Georgia’s Apportionment Statute Applies to Purely Monetary Loss, But Does Not Abrogate Joint and Several Liability for Tortfeasors Acting in Concert

By Scott L. Bonder

On March 13, 2019, the Georgia Supreme Court issued a significant decision that clarified two aspects of Georgia’s Apportionment Statute, § 51-12-33.  First, the Court held that the Statute applies to purely monetary, or “pecuniary,” losses. Federal Deposit Insurance Corp. v. Loudermilk, __ S.E.2d __, 2019 WL 1303652 at *6 (Ga. March 13, 2019).  Second, the Court held that the Statute does not require apportionment when tortfeasors act in concert, such as through a civil conspiracy.  Id. at *8.

In Loudermilk, the FDIC acted as receiver for a defunct bank. Id. at 1.  In its role as receiver, the FDIC sued the bank’s former directors and officers for negligently, and grossly negligently, approving 10 commercial real estate loans that cost the bank $22 million dollars in losses.  Id.  Both before and during the trial, the directors and officers requested a jury charge under Code Section 51-12-33, seeking to apportion damages among themselves.  The pertinent portion of Code Section 51-12-33 provides:

Where an action is brought against more than one person for injury to person or property, the trier of fact, in its determination of the total amount of damages to be awarded, if any, shall . . . apportion its award of damages among the persons who are liable according to the percentage of fault of each person.

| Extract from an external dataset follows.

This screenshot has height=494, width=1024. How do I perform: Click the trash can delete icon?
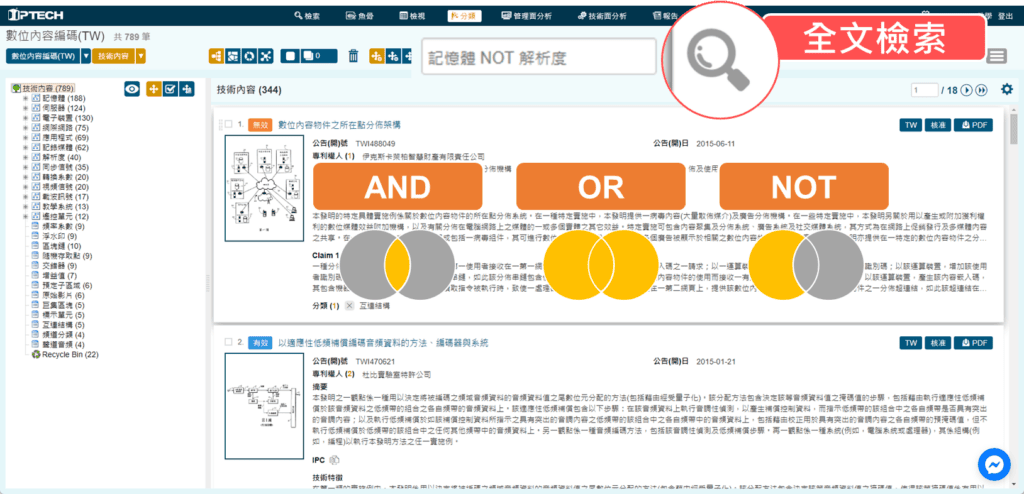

O.C.G.A. § 51-12-33(b) (emphasis added).  The district court denied the defendants’ requests for an apportionment charge.  Id.

Ultimately, the jury returned an approximately $5 million-dollar verdict against the defendants, jointly and severally, for negligently issuing 4 of the 10 commercial loans at issue.  Id.  For the defendants, being found jointly and severally liable meant that the FDIC could collect the full amount of the judgment from any of them, regardless of their relative degree of fault for issuing the 4 “bad” loans.

On appeal, Defendants argued the district court erred by failing to issue an apportionment instruction.  Id.  The Eleventh Circuit Court of Appeals then certified three questions to the Georgia Supreme Court: 1) Does the Apportionment Statute apply to purely monetary losses; 2) Did the Apportionment Statute abrogate Georgia’s common-law rule of joint and several liability for tortfeasors who act in concert; and 3) Do board members act “in concert” by engaging in their decision-making process?

As noted above, the Georgia Supreme Court answered the first question in the affirmative and the second question in the negative.  As to the first question, the Supreme Court held that the term “property” in Code Section 51-12-33(b) includes personal property, not just real property.  Thus, it held, Code Section 51-12-33(b) applied to tort claims alleging purely monetary, or “pecuniary,” losses, such as the losses attributable to the bad loans in Loudermilk.

Nevertheless, the Court held the district court did not err by failing to give an apportionment instruction.  That is because, it held, the FDIC accused the directors and officers of engaging in concerted activity and the Apportionment Statute “[does] not abrogate Georgia’s common-law rule imposing joint and several liability on persons who act in concert.”  Id. at *11.  The Court reasoned that the Apportionment Statute speaks in terms of allocating “fault,” but in cases involving truly concerted activity, fault is indivisible.  “That is because true concerted action is predicated on the idea that wrongdoers ‘in pursuance of a common plan or design to commit a tortious act . . . are equally liable,’ and that through ‘joint enterprise’ and ‘mutual agency . . . the act of one is the act of all.’” Id. at *9 (citations omitted).

The Court declined to answer the final question certified by the Eleventh Circuit—whether board-members engaged in their decision-making process act “in concert.” Instead, it left the determination as to whether particular defendants engage in “mutual agency” and a “joint enterprise” to the lower courts. Id. at *10.